The ingredient is inspected multiple times all along the line -- as raw material, processed material, on arrival at the dog food plant, during production, and as a finished product. [In wet years, cereal grains undergo extra inspections because wet weather at harvest increases the risk of aflatoxins from naturally-occuring fungus.] But you can't inspect every bit of the several million pounds in any single batch.

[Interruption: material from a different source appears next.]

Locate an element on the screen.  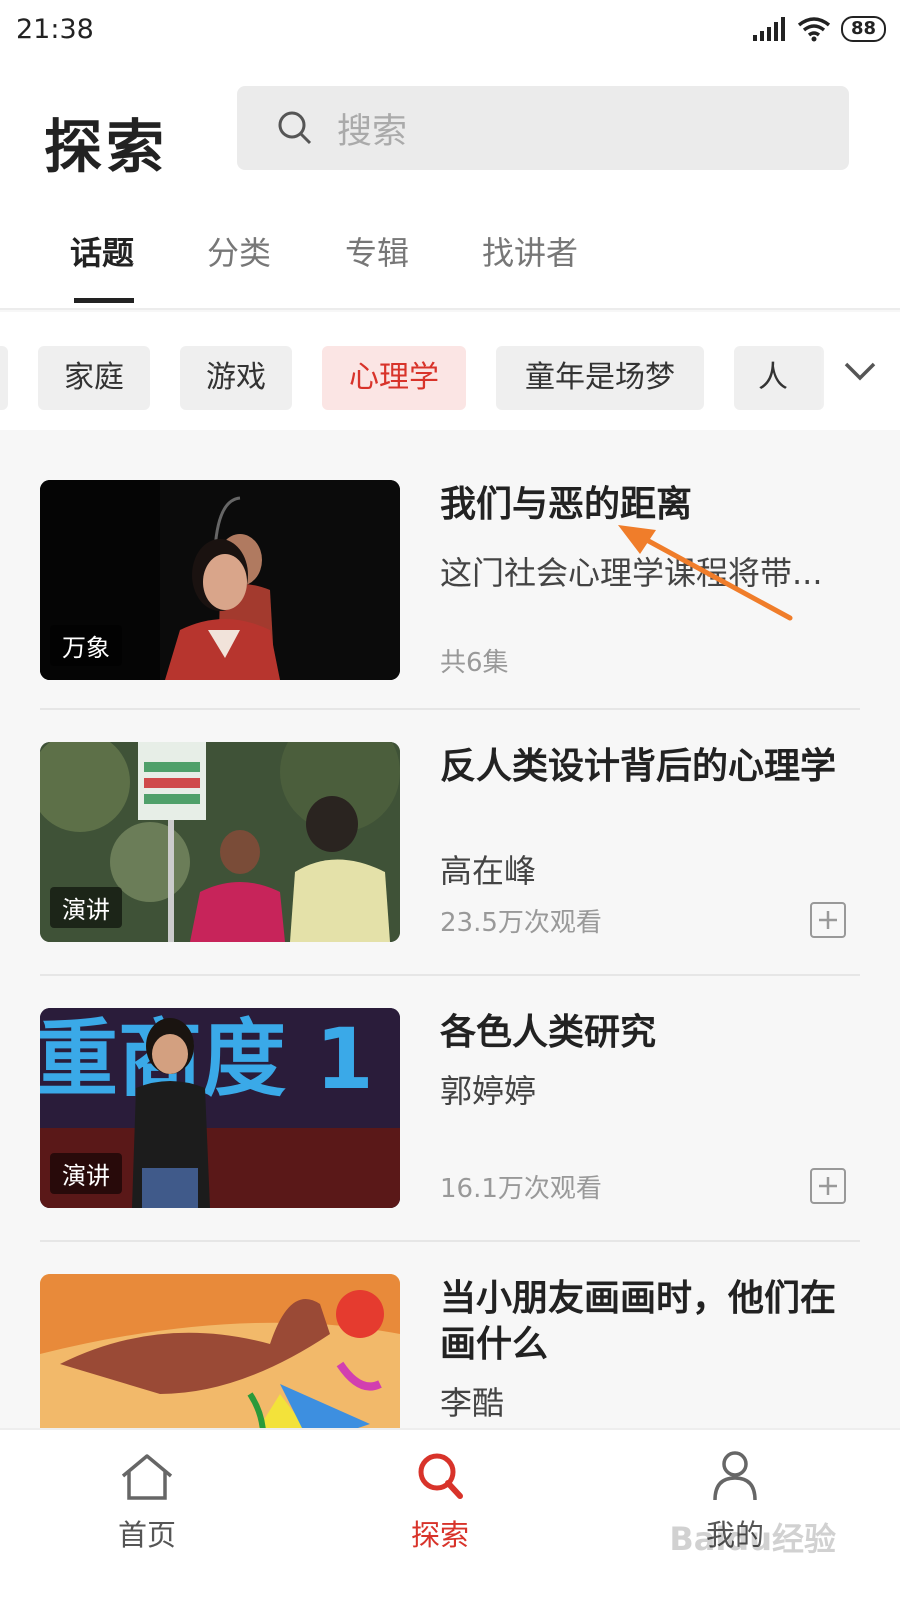
search-input: 搜索 is located at coordinates (543, 128).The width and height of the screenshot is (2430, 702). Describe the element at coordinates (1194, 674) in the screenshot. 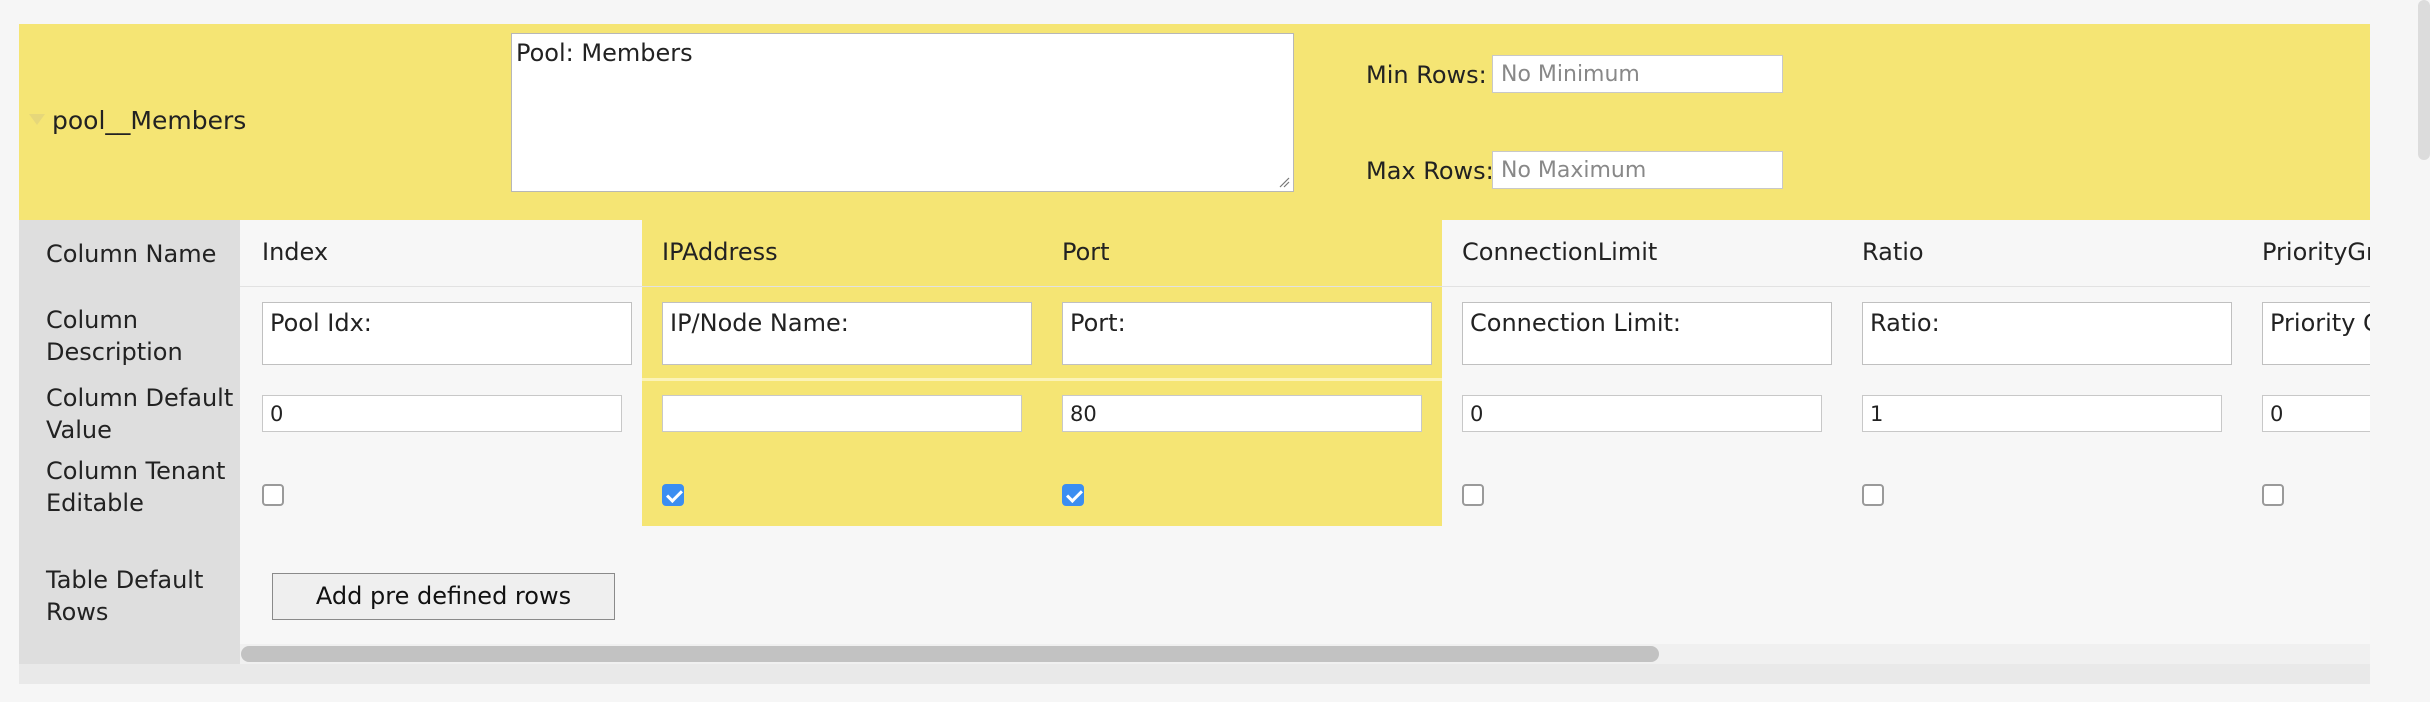

I see `panel-footer` at that location.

So samples are taken -- one bag out of some tens of thousands of bags is good practice.
And if anywhere along the line a contaminant is found, the entire batch is discarded (or recalled), because the
assumption has to be made that it is a batch issue and not a spot issue. Fact is most probably ARE spot issues, but they don't take the chance. The flipside is that spot issues will be missed, because you can't open and inspect every bag nor every nugget from every bag, and that is what you'd have to do to catch every spot issue. (This is why once in a blue moon you'll find a whole chicken foot in a bag of dog food.)
Far more is discarded (well, more likely recycled into fish food) and recalled before it ever hits the retail shelves than the consumer ever hears about -- in fact over 90% of recalls happen before the product reaches the retail market.

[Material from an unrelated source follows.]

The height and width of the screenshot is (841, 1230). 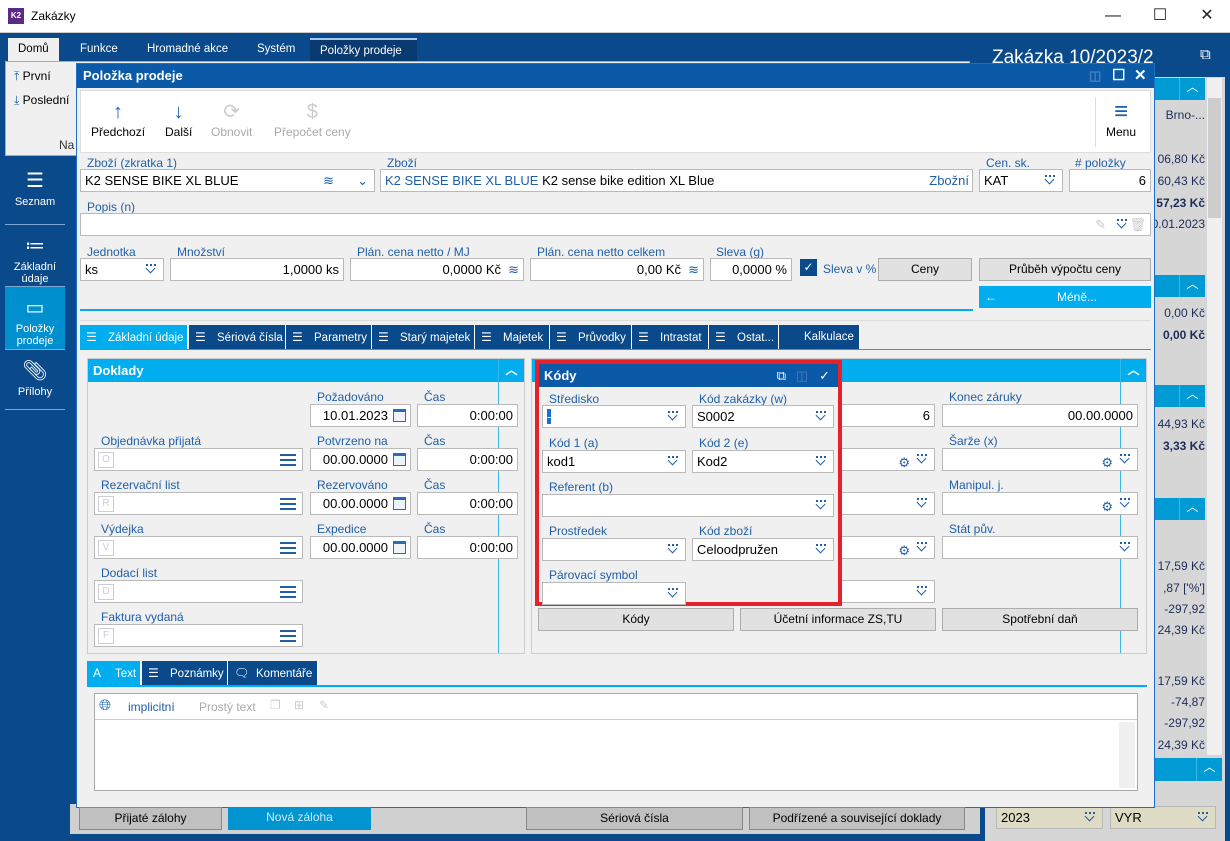 What do you see at coordinates (1040, 504) in the screenshot?
I see `handling-unit-input: ⚙` at bounding box center [1040, 504].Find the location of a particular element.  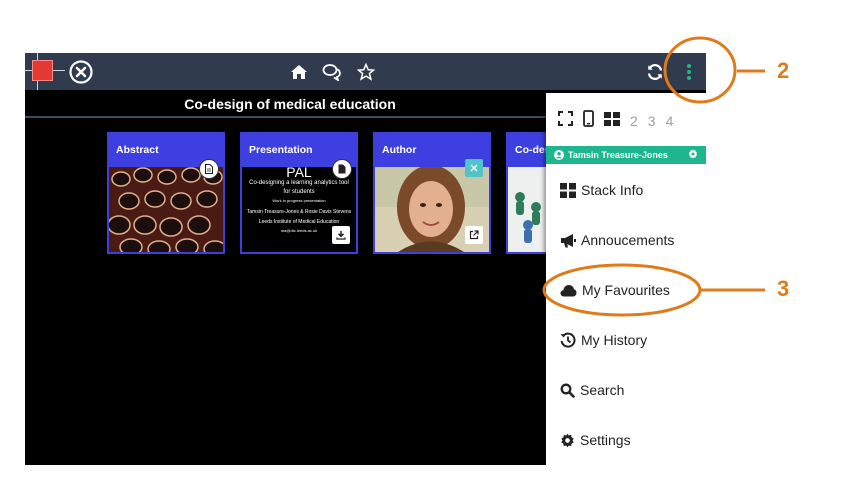

menu-item-announcements: Annoucements is located at coordinates (617, 240).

This is the reality of bulk production. It is not perfect at any level, because the sheer volume required means it cannot be perfectly controlled or perfectly tested.
And the total volume is so huge that
a tiny fraction of a percent deemed 'bad' translates into 50,000 bags recalled. This is not "lousy quality control". This is the average consumer having no idea what a miniscule fraction of the product that really is, or how the entire process works, or how well best-practices keep naturally-occurring contaminants down to a minimum.
To add to the confusion, very few dog food brands actually own their feed mill; doing so is simply too expensive (millions of dollars in startup costs). Most contract the production process to Diamond or Mars, or less often to Purina or various smaller manufacturers; or more rarely and for very small volumes, to a privately-owned feed mill (which is what I did. Minimum batch nowadays is typically five tons.)
The majority of premium-brand pet food on the market is actually made by Diamond. Used to be you could reliably ID any Diamond-made product by "made in Meta, Missouri" on the label, but they've since acquired some other facilties.